**What this task involves**
Look for the word "field" in the material below, then report each line where it occurs.
####################
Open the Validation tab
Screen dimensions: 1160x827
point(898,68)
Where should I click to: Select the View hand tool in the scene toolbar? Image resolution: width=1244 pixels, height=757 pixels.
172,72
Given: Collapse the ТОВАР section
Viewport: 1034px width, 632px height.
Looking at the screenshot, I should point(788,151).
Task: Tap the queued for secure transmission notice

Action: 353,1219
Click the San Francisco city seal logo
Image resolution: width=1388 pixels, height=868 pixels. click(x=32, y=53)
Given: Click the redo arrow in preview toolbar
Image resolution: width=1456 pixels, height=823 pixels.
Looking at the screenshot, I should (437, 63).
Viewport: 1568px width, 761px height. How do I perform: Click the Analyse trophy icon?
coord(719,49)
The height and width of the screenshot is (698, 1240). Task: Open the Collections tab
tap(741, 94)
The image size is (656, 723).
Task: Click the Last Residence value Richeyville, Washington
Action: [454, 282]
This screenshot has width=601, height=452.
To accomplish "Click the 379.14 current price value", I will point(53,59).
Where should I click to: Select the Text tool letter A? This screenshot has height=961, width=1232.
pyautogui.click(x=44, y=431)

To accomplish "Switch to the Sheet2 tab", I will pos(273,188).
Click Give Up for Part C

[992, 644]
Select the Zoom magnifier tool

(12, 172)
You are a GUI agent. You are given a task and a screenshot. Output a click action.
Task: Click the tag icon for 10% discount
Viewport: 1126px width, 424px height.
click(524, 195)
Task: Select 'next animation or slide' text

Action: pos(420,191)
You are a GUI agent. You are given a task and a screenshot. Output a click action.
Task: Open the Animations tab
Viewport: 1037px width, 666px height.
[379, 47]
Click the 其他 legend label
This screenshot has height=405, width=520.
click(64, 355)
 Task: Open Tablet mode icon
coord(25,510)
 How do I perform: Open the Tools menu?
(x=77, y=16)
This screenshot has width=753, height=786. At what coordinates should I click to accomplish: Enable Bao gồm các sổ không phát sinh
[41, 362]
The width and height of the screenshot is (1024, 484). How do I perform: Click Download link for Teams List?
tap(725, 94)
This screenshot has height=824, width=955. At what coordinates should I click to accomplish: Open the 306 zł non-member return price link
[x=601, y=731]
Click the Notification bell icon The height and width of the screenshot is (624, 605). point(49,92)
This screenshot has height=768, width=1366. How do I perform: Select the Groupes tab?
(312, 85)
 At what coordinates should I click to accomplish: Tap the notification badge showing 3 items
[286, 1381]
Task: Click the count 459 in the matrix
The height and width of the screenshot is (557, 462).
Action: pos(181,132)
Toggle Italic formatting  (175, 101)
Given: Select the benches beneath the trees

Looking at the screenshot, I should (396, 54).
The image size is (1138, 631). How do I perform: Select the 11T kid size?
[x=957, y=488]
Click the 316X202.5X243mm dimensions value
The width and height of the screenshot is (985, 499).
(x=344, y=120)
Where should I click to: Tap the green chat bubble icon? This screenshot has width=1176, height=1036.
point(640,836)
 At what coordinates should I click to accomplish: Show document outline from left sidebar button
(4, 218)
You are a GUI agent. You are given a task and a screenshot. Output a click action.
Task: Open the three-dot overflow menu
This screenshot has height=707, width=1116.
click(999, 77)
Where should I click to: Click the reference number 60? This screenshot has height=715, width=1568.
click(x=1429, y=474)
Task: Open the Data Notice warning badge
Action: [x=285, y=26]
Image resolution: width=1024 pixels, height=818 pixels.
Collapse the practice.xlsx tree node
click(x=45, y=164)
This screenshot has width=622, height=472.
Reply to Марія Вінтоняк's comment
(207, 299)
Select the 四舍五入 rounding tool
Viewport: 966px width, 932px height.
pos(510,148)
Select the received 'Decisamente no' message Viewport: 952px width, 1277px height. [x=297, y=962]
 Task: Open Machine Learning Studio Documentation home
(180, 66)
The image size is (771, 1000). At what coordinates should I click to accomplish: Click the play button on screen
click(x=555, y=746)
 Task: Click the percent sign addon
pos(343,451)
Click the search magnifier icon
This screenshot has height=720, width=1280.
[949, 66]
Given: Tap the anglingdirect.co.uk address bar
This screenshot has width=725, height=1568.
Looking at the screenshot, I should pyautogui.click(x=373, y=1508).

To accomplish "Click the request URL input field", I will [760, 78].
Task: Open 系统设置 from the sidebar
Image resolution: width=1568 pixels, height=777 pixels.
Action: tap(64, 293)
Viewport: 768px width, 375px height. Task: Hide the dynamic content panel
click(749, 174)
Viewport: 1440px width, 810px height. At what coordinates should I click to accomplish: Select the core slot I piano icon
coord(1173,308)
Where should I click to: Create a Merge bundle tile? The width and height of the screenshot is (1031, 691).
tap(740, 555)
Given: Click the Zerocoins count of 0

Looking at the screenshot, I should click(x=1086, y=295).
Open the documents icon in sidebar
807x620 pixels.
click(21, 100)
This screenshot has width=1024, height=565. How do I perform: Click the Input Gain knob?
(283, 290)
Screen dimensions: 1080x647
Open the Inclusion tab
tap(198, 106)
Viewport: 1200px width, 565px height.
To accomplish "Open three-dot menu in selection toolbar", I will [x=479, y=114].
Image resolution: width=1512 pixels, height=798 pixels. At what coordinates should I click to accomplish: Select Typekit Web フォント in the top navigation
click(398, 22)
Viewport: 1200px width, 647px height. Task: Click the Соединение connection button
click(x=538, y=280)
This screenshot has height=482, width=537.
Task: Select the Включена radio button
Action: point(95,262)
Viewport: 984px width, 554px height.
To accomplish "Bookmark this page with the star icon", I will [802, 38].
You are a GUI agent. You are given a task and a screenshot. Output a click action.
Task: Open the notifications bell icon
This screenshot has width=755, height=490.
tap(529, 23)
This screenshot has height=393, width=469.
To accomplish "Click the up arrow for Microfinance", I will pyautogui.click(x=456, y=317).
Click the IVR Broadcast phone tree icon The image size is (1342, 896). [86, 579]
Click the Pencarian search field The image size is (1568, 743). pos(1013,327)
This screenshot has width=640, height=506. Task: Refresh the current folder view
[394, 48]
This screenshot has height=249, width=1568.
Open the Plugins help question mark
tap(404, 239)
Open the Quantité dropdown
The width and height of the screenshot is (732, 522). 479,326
####################
**Task output**
To accomplish "Click the request URL input field", I will [760, 78].
Click the Pencarian search field The image size is (1568, 743). pos(1013,327)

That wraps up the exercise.